One of the GEITP topics is to understand individual response to drugs and other environmental signals including toxicants. This “response” comprises the genetic architecture of each person or lab animal. To break it down further, this “response” includes genetics, epigenetics effects, environmental factors, endogenous influences, and our microbiome. Today’s topic is renal disease (which can be one of those endogenous influences): chronic kidney disease (CKD) is a major public health issue. Moreover, CDK can affect metabolism of drugs and environmental toxicants. Clinical trials in nephrology (study of the kidney) are still few and far between.
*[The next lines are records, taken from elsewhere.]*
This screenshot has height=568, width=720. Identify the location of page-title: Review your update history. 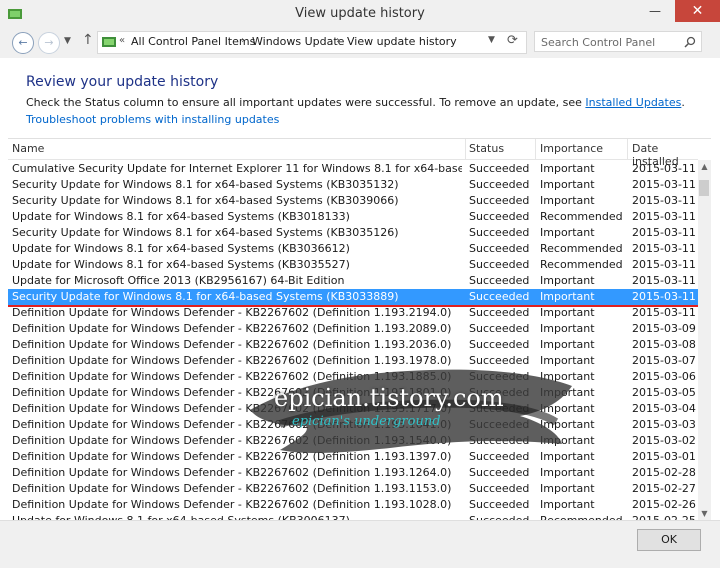
(122, 82).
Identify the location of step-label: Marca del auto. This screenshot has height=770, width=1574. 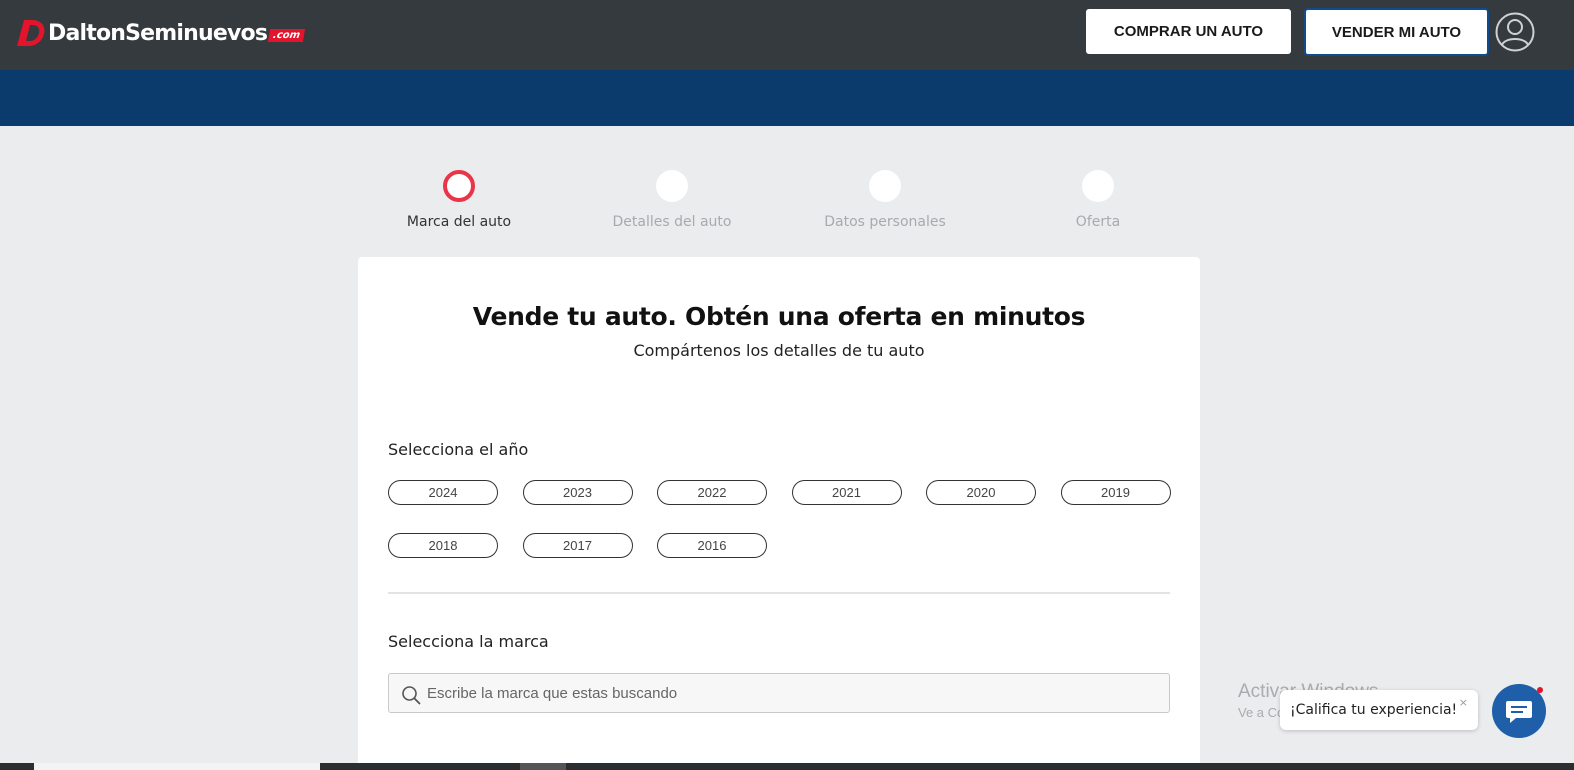
(459, 222).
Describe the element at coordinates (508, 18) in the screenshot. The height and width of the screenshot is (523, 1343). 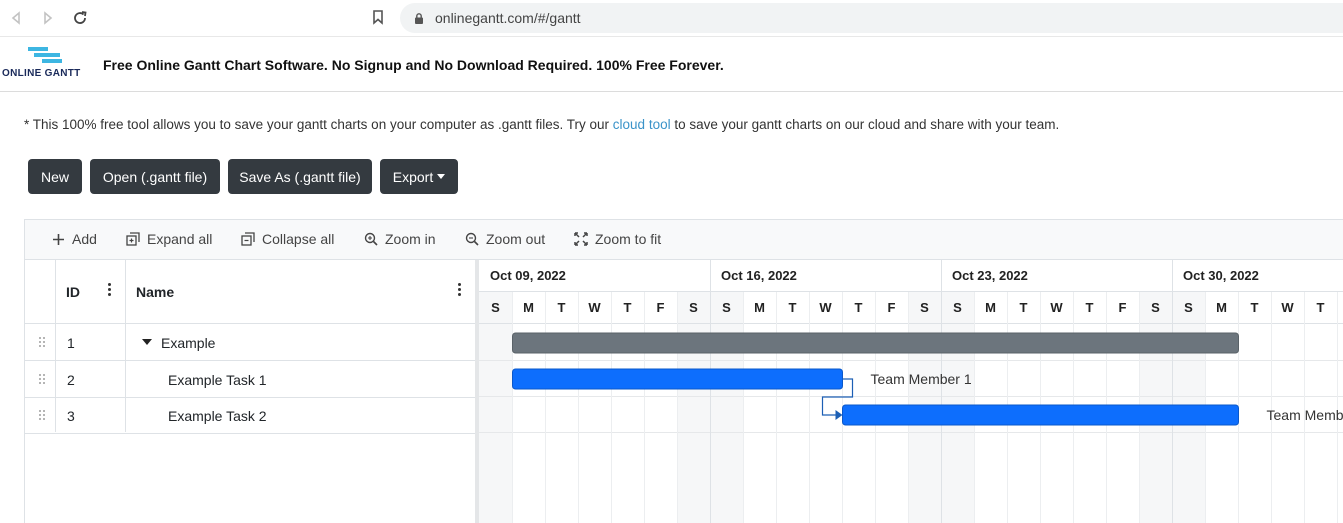
I see `url-text: onlinegantt.com/#/gantt` at that location.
Genome-wide association studies (GWAS) and whole-exome sequencing (WES) of patients’ glomerular filtration rate — estimated from serum creatinine (eGFR; the main biomarker to quantify kidney function and to define CKD) — have identified nearly 100 eGFR-associated genetic loci in samples of Europeans, Asian, and multiple-ethnicity ancestry. However, just as with other multifactorial traits and complex diseases — identification of causal genes and molecular mechanisms (implicated by genetic associations) is challenging and has only been successful for a few kidney-function-associated loci. Advanced statistical fine-mapping approaches and newly emerging multi-tissue gene expression data provide new opportunities for prioritizing putative causal variants, effector genes, and target tissues from the results of large-scale GWAS meta-analyses.
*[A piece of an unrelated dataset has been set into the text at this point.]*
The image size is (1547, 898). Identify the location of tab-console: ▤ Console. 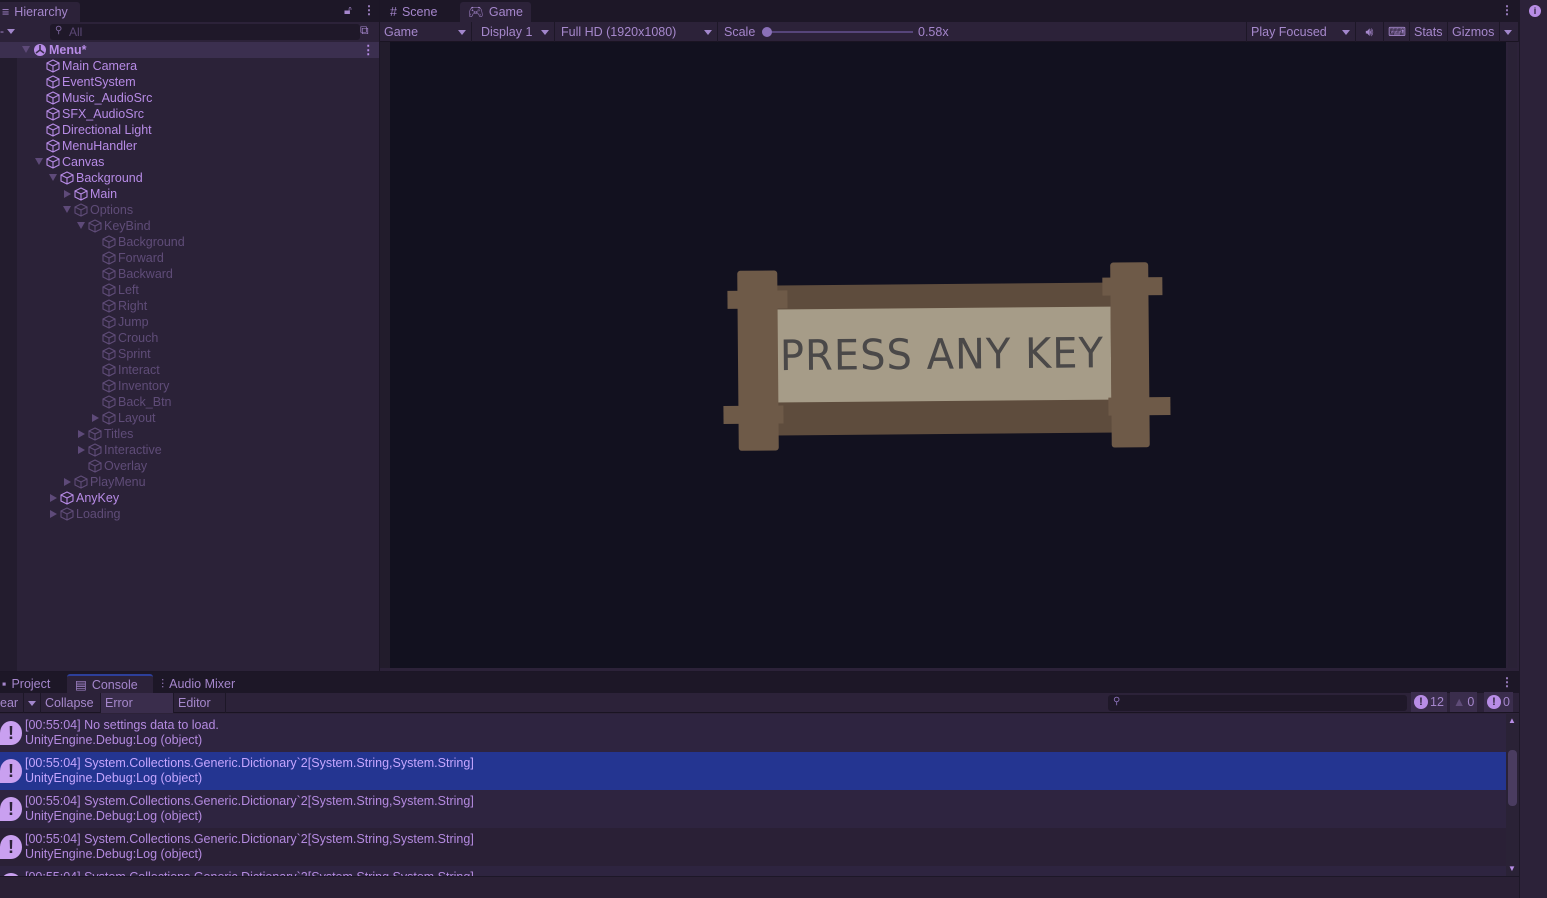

Authors [see attached article] carried out a “trans-ancestry GWAS meta-analysis” in the CKD Genetics (CKDGen) Consortium (n = 765,348)
and replicated their findings in the Million Veteran Program (MVP; n = 280,722) — for a combined sample size of greater than 1 million
participants. The first aim of this study was to identify new globally important loci for kidney function (through maximizing statistical
power). Results from GWAS of the complementary kidney function marker blood urea nitrogen (BUN; n = 416,178) were used to prioritize the eGFR-associated loci on the basis of those most likely to be relevant for kidney function. A genetic risk score (GRS) for low eGFR was used to test relevance for clinically diagnosed CKD.The second aim was to characterize replicated eGFR-associated loci through complementary computational approaches, including various enrichment and network analyses, fine-mapping, and colocalization with gene expression in various tissues and protein levels.
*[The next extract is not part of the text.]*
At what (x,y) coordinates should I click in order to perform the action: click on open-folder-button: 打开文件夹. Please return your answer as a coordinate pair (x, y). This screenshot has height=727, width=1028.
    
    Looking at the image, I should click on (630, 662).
Authors identified 264 associated loci (166 new). Of these, 147 were likely to be relevant for kidney function on the basis of associations with the alternative kidney function marker, BUN (n = 416,178). Pathway and enrichment analyses, including mouse models with renal phenotypes, support the kidney as the main target organ. A GRS for lower eGFR was associated with clinically diagnosed CKD in 452,264 independent individuals. Co-localization analyses of associations with eGFR among 783,978 European-ancestry individuals and gene expression across 46 human tissues, including tubulo-interstitial and glomerular kidney compartments, identified 17 genes differentially expressed in kidney. Fine-mapping highlighted missense driver variants in 11 genes and kidney-specific regulatory variants. These results provide the most comprehensive priority list of molecular targets to date — for future CKD translational research.